[Required action] What is needed is a faithful copy of all the records.

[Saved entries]
*** Block opens ***

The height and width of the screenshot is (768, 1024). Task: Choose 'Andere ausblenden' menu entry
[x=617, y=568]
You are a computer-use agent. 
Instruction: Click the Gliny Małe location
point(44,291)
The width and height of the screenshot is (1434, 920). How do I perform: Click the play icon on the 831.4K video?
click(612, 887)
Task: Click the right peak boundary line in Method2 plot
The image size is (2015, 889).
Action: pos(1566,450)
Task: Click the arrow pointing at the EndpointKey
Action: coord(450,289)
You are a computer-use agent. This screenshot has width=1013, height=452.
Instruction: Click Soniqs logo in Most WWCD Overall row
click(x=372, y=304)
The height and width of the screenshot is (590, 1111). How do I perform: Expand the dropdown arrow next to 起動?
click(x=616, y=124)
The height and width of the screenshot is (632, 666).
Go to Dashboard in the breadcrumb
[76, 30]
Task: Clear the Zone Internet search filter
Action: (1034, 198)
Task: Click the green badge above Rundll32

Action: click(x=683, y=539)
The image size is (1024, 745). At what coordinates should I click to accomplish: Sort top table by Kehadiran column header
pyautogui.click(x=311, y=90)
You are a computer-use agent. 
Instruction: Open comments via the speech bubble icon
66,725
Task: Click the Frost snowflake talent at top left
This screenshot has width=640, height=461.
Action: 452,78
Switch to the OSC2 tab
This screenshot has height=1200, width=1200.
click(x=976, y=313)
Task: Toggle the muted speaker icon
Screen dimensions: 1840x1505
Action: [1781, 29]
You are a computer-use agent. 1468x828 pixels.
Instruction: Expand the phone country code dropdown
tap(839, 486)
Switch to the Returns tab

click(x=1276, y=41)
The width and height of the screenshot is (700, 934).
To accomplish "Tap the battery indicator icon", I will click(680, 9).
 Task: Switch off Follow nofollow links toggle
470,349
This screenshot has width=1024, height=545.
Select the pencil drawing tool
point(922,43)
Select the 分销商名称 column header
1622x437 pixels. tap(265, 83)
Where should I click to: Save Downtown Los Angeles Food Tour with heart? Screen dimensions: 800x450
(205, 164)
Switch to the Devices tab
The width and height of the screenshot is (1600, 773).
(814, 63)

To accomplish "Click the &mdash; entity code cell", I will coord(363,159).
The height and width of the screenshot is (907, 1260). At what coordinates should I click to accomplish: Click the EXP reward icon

*** Block closes ***

[Reply to the exercise]
The height and width of the screenshot is (768, 1024). Task: Choose 'Andere ausblenden' menu entry
[x=617, y=568]
You are a computer-use agent. 
Instruction: Click the Gliny Małe location
point(44,291)
The width and height of the screenshot is (1434, 920). How do I perform: Click the play icon on the 831.4K video?
click(612, 887)
Task: Click the right peak boundary line in Method2 plot
The image size is (2015, 889).
Action: pos(1566,450)
Task: Click the arrow pointing at the EndpointKey
Action: coord(450,289)
You are a computer-use agent. This screenshot has width=1013, height=452.
Instruction: Click Soniqs logo in Most WWCD Overall row
click(x=372, y=304)
The height and width of the screenshot is (590, 1111). How do I perform: Expand the dropdown arrow next to 起動?
click(x=616, y=124)
The height and width of the screenshot is (632, 666).
Go to Dashboard in the breadcrumb
[76, 30]
Task: Clear the Zone Internet search filter
Action: (1034, 198)
Task: Click the green badge above Rundll32

Action: click(x=683, y=539)
The image size is (1024, 745). At what coordinates should I click to accomplish: Sort top table by Kehadiran column header
pyautogui.click(x=311, y=90)
You are a computer-use agent. 
Instruction: Open comments via the speech bubble icon
66,725
Task: Click the Frost snowflake talent at top left
This screenshot has width=640, height=461.
Action: 452,78
Switch to the OSC2 tab
This screenshot has height=1200, width=1200.
click(x=976, y=313)
Task: Toggle the muted speaker icon
Screen dimensions: 1840x1505
Action: [1781, 29]
You are a computer-use agent. 1468x828 pixels.
Instruction: Expand the phone country code dropdown
tap(839, 486)
Switch to the Returns tab

click(x=1276, y=41)
The width and height of the screenshot is (700, 934).
To accomplish "Tap the battery indicator icon", I will click(680, 9).
 Task: Switch off Follow nofollow links toggle
470,349
This screenshot has width=1024, height=545.
Select the pencil drawing tool
point(922,43)
Select the 分销商名称 column header
1622x437 pixels. tap(265, 83)
Where should I click to: Save Downtown Los Angeles Food Tour with heart? Screen dimensions: 800x450
(205, 164)
Switch to the Devices tab
The width and height of the screenshot is (1600, 773).
(814, 63)

To accomplish "Click the &mdash; entity code cell", I will coord(363,159).
The height and width of the screenshot is (907, 1260). At what coordinates should I click to accomplish: Click the EXP reward icon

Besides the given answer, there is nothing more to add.